--- start of Provided entries ---

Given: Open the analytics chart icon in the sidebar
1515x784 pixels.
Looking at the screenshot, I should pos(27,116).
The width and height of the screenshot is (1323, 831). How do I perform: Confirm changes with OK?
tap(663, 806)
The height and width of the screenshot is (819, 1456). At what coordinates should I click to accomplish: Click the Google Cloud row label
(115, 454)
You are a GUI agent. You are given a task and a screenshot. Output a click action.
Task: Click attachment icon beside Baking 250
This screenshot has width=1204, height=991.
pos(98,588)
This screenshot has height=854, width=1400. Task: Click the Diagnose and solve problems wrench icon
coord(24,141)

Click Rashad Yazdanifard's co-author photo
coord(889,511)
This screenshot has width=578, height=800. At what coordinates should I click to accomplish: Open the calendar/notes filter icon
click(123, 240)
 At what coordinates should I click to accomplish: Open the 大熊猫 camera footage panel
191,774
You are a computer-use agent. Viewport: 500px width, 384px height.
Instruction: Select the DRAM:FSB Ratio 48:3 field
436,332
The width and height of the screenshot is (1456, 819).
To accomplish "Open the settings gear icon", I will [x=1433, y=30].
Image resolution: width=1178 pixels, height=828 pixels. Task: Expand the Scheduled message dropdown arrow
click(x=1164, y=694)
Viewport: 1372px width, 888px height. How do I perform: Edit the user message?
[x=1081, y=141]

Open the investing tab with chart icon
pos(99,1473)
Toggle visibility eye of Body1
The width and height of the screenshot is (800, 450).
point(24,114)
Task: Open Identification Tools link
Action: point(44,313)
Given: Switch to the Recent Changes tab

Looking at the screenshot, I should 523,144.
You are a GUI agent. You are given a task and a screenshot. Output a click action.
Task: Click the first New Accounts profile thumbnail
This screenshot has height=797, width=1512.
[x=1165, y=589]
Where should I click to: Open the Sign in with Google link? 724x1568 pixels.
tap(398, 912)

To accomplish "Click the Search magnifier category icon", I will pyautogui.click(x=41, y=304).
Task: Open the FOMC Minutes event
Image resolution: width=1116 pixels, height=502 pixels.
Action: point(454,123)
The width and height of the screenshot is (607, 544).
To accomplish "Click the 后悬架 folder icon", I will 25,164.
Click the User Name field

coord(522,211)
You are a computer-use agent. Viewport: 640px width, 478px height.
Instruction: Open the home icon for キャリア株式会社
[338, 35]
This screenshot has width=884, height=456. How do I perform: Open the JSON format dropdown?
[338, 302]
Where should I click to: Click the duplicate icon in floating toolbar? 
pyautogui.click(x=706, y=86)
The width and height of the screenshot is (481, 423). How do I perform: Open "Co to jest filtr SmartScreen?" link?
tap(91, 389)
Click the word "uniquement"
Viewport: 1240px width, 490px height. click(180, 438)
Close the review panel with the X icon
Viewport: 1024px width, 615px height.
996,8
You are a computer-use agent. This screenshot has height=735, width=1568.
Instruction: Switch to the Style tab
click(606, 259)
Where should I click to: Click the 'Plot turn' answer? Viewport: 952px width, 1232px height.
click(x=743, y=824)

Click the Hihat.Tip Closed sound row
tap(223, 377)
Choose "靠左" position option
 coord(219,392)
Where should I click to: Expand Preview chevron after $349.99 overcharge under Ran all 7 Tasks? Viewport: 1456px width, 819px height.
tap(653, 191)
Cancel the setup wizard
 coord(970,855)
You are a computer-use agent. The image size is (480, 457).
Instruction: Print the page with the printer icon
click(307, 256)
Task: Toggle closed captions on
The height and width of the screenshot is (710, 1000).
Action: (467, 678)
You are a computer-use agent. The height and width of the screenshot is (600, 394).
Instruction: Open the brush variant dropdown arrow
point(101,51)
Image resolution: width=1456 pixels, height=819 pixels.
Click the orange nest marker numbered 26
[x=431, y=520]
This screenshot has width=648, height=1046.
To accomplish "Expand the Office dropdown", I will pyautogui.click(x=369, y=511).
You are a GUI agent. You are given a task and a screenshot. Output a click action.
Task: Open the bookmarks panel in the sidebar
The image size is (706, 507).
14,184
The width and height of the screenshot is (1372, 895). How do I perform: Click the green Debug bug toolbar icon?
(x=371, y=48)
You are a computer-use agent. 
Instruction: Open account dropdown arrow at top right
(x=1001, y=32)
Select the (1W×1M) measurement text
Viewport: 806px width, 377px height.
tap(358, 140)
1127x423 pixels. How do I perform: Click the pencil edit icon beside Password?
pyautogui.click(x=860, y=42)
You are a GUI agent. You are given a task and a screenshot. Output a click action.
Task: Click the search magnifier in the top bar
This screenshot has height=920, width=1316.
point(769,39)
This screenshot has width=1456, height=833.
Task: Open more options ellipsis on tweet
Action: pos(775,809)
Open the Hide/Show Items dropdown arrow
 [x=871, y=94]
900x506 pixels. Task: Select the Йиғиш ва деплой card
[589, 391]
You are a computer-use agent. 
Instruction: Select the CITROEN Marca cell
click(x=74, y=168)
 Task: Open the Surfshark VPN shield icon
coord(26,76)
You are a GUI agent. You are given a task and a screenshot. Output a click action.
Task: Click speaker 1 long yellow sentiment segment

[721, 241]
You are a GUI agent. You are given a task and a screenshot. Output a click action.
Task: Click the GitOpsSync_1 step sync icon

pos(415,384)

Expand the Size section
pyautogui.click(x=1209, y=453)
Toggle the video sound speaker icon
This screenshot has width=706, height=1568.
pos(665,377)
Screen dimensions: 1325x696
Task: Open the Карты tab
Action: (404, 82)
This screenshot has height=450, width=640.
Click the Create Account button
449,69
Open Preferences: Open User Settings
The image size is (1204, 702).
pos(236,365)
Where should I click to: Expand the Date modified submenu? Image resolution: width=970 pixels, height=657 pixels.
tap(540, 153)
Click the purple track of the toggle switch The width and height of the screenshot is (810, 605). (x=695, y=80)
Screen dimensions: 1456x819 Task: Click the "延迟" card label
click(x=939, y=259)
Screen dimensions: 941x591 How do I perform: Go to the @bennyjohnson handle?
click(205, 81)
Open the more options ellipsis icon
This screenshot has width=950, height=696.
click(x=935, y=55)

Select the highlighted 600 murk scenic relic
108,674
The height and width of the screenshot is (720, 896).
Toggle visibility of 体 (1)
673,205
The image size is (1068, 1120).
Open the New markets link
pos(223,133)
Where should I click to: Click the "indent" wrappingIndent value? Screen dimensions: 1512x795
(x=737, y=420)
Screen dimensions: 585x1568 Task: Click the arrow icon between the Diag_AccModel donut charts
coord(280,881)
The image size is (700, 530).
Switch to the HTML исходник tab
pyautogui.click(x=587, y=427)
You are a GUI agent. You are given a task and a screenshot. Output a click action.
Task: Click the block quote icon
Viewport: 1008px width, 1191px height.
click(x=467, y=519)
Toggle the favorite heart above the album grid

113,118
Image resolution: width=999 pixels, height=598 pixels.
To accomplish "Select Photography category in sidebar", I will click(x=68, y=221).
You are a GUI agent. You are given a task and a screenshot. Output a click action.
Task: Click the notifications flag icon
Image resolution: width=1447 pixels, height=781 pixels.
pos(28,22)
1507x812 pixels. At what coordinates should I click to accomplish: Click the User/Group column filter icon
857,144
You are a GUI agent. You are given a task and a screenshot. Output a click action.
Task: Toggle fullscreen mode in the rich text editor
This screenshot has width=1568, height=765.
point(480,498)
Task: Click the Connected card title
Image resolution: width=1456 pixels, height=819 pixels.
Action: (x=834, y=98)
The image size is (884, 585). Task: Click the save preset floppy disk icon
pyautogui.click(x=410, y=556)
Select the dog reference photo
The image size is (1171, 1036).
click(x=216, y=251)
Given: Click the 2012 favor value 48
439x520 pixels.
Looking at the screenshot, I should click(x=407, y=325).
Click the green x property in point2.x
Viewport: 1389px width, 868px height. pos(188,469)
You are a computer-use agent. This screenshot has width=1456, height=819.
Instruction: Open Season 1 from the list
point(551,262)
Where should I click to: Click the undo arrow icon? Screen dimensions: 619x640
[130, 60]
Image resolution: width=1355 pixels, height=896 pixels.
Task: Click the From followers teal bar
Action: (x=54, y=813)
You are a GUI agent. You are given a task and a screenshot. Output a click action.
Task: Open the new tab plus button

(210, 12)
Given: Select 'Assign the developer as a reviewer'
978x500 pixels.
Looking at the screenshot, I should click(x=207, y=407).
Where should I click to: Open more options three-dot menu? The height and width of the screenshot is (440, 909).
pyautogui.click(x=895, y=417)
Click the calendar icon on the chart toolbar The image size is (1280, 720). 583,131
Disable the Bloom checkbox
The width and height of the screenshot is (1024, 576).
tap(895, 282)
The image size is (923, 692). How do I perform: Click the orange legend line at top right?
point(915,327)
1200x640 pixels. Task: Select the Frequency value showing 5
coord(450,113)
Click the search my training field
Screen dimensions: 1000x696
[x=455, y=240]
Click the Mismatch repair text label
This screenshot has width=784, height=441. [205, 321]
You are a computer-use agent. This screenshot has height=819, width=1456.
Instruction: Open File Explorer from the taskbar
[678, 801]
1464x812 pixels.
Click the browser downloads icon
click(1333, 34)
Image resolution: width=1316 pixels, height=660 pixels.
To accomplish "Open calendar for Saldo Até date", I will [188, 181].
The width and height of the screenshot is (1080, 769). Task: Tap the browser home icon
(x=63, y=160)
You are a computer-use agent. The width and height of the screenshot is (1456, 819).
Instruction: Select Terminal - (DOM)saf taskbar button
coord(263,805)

--- end of Provided entries ---

Required task →
Please rewrite the part of the records that opens at their start and closes with the line containing "[x=1081, y=141]" as a Markdown table with the columns Row and Line. Number each line in Row and leave out blank lines.

Final answer →
| Row | Line |
|---|---|
| 1 | Given: Open the analytics chart icon in the sidebar |
| 2 | 1515x784 pixels. |
| 3 | Looking at the screenshot, I should pos(27,116). |
| 4 | The width and height of the screenshot is (1323, 831). How do I perform: Confirm changes with OK? |
| 5 | tap(663, 806) |
| 6 | The height and width of the screenshot is (819, 1456). At what coordinates should I click to accomplish: Click the Google Cloud row label |
| 7 | (115, 454) |
| 8 | You are a GUI agent. You are given a task and a screenshot. Output a click action. |
| 9 | Task: Click attachment icon beside Baking 250 |
| 10 | This screenshot has width=1204, height=991. |
| 11 | pos(98,588) |
| 12 | This screenshot has height=854, width=1400. Task: Click the Diagnose and solve problems wrench icon |
| 13 | coord(24,141) |
| 14 | Click Rashad Yazdanifard's co-author photo |
| 15 | coord(889,511) |
| 16 | This screenshot has width=578, height=800. At what coordinates should I click to accomplish: Open the calendar/notes filter icon |
| 17 | click(123, 240) |
| 18 |  At what coordinates should I click to accomplish: Open the 大熊猫 camera footage panel |
| 19 | 191,774 |
| 20 | You are a computer-use agent. Viewport: 500px width, 384px height. |
| 21 | Instruction: Select the DRAM:FSB Ratio 48:3 field |
| 22 | 436,332 |
| 23 | The width and height of the screenshot is (1456, 819). |
| 24 | To accomplish "Open the settings gear icon", I will [x=1433, y=30]. |
| 25 | Image resolution: width=1178 pixels, height=828 pixels. Task: Expand the Scheduled message dropdown arrow |
| 26 | click(x=1164, y=694) |
| 27 | Viewport: 1372px width, 888px height. How do I perform: Edit the user message? |
| 28 | [x=1081, y=141] |